EXERCISE INSTRUCTIONS -> Leaving out the pictures, retype exactly the lines from the one holding "This screenshot has" through the end of the material.

INPUT ->

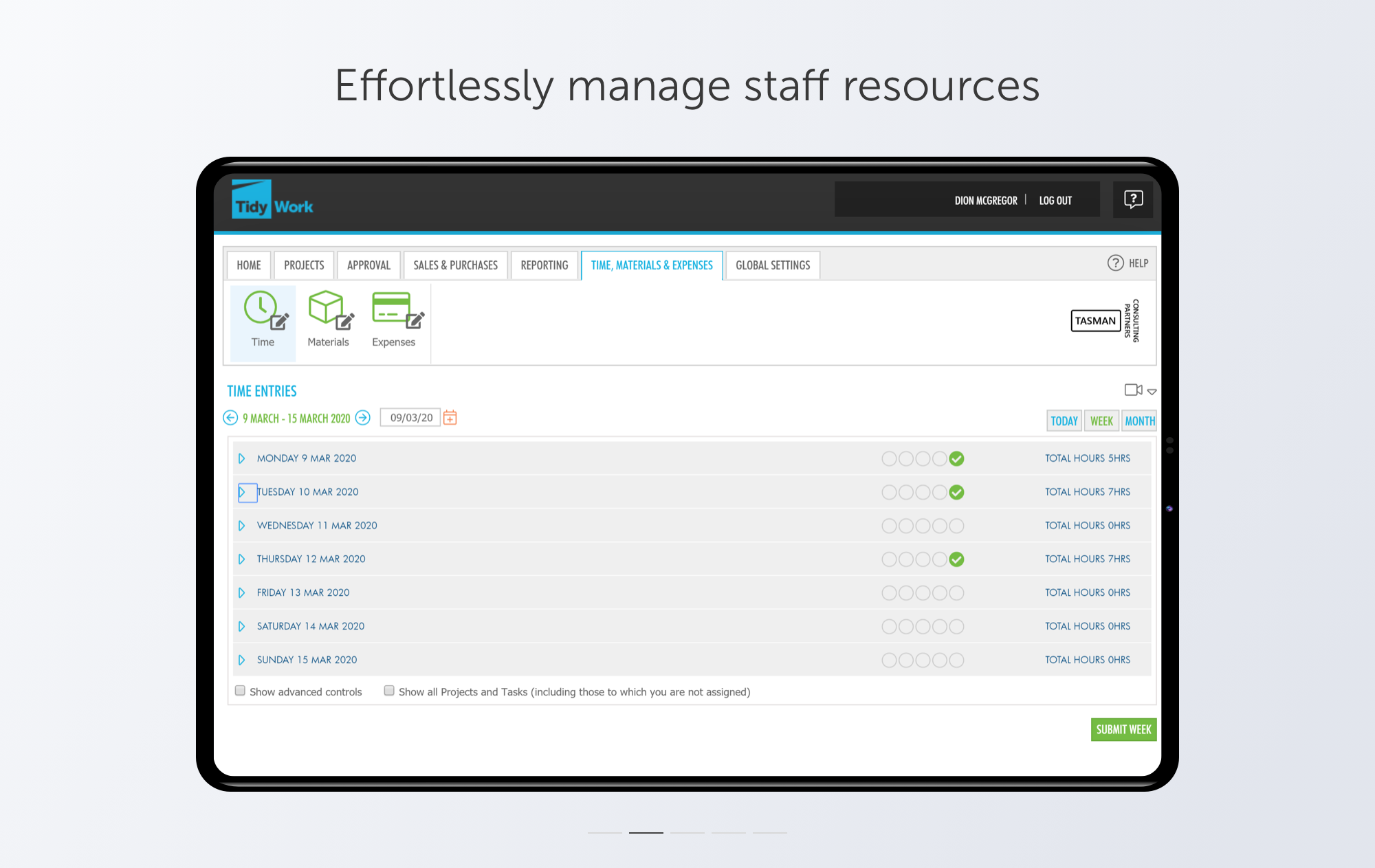Click the calendar date picker icon
The image size is (1375, 868).
pos(450,418)
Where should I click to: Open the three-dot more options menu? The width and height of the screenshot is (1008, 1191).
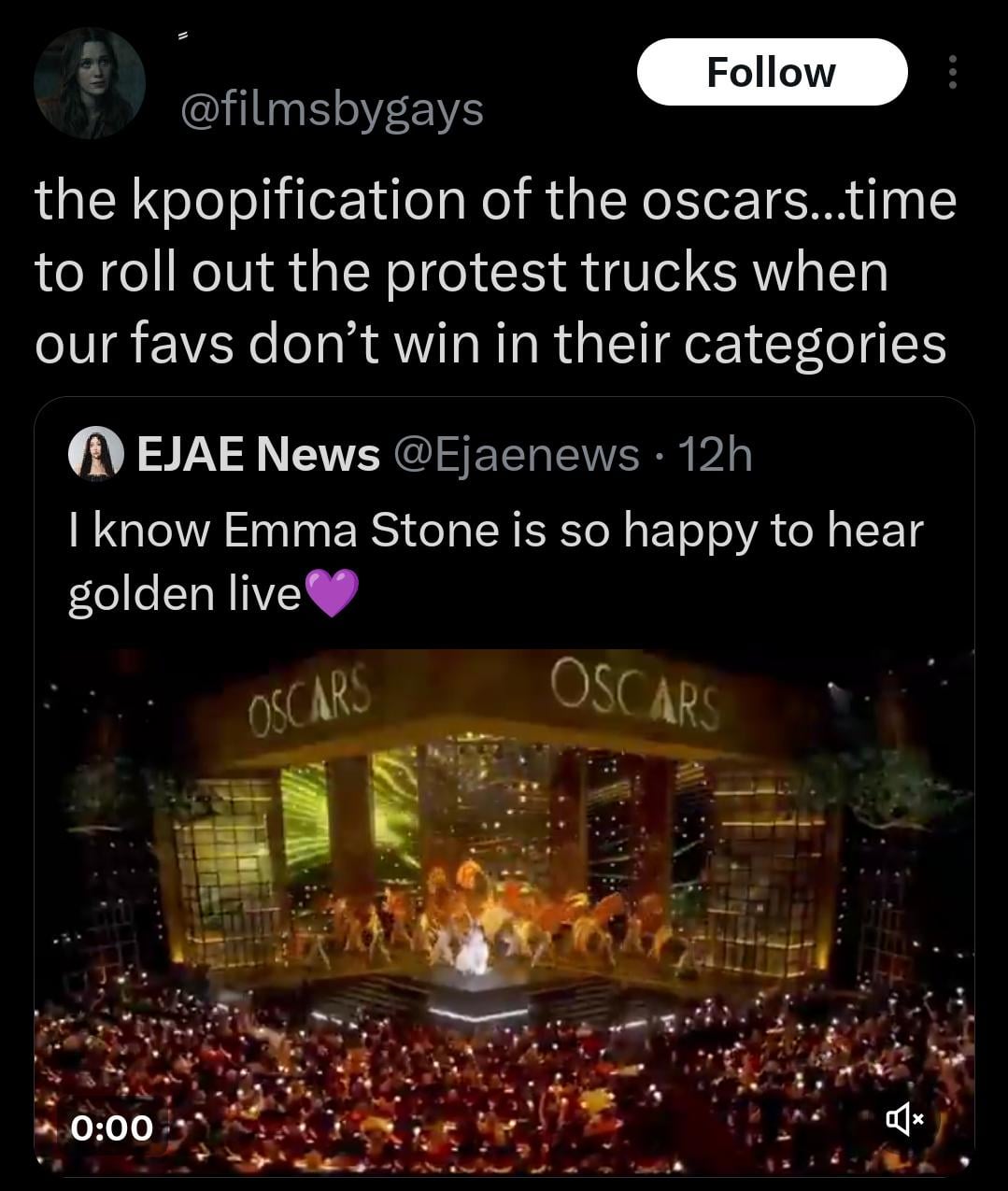952,72
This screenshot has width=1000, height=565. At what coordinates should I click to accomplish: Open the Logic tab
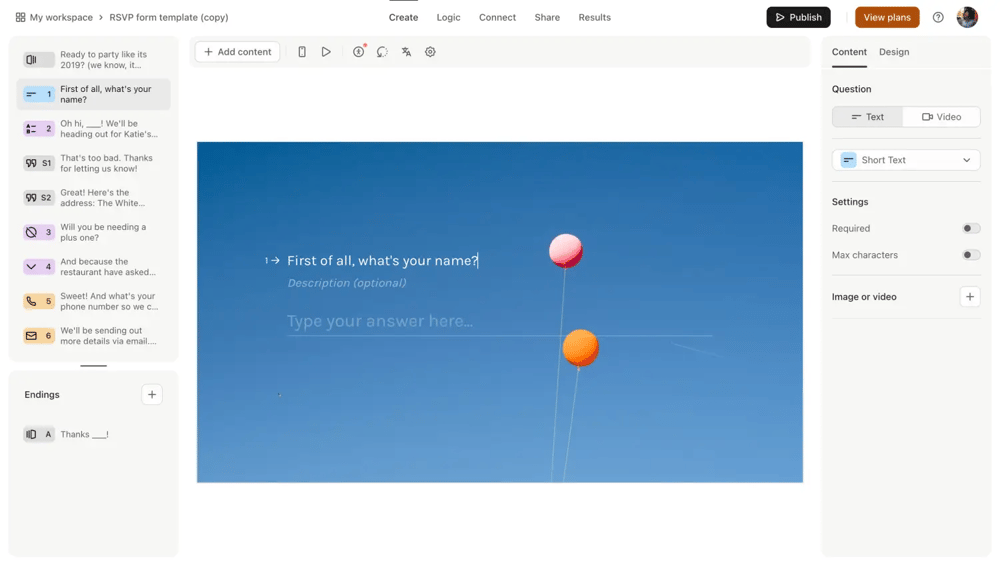pos(448,17)
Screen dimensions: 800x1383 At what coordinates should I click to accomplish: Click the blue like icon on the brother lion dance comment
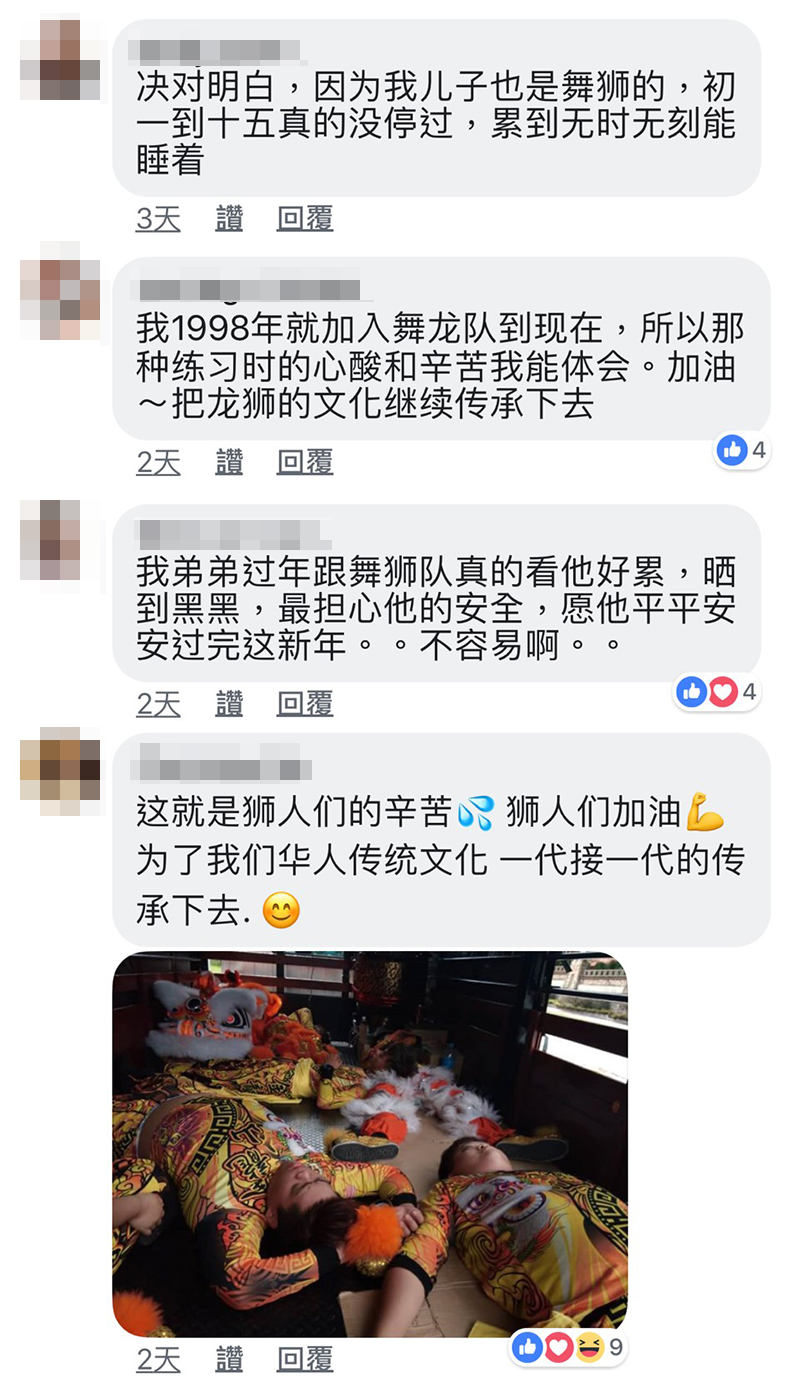(x=692, y=691)
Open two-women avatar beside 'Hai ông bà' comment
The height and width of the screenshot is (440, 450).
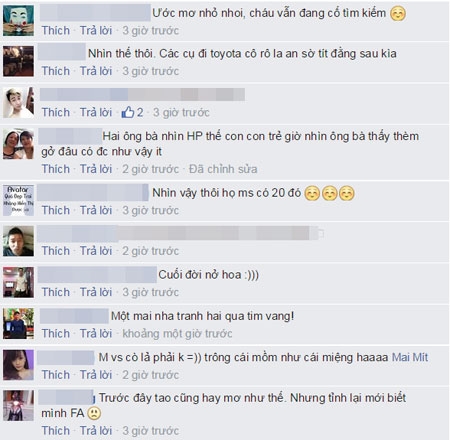coord(18,144)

FINISHED TASK ->
This screenshot has width=1000, height=565. At what coordinates should I click to accomplish: Open the Logic tab
pos(448,17)
Screen dimensions: 800x1383 At what coordinates should I click to accomplish: Click the blue like icon on the brother lion dance comment
(x=692, y=691)
Open two-women avatar beside 'Hai ông bà' comment
The height and width of the screenshot is (440, 450).
coord(18,144)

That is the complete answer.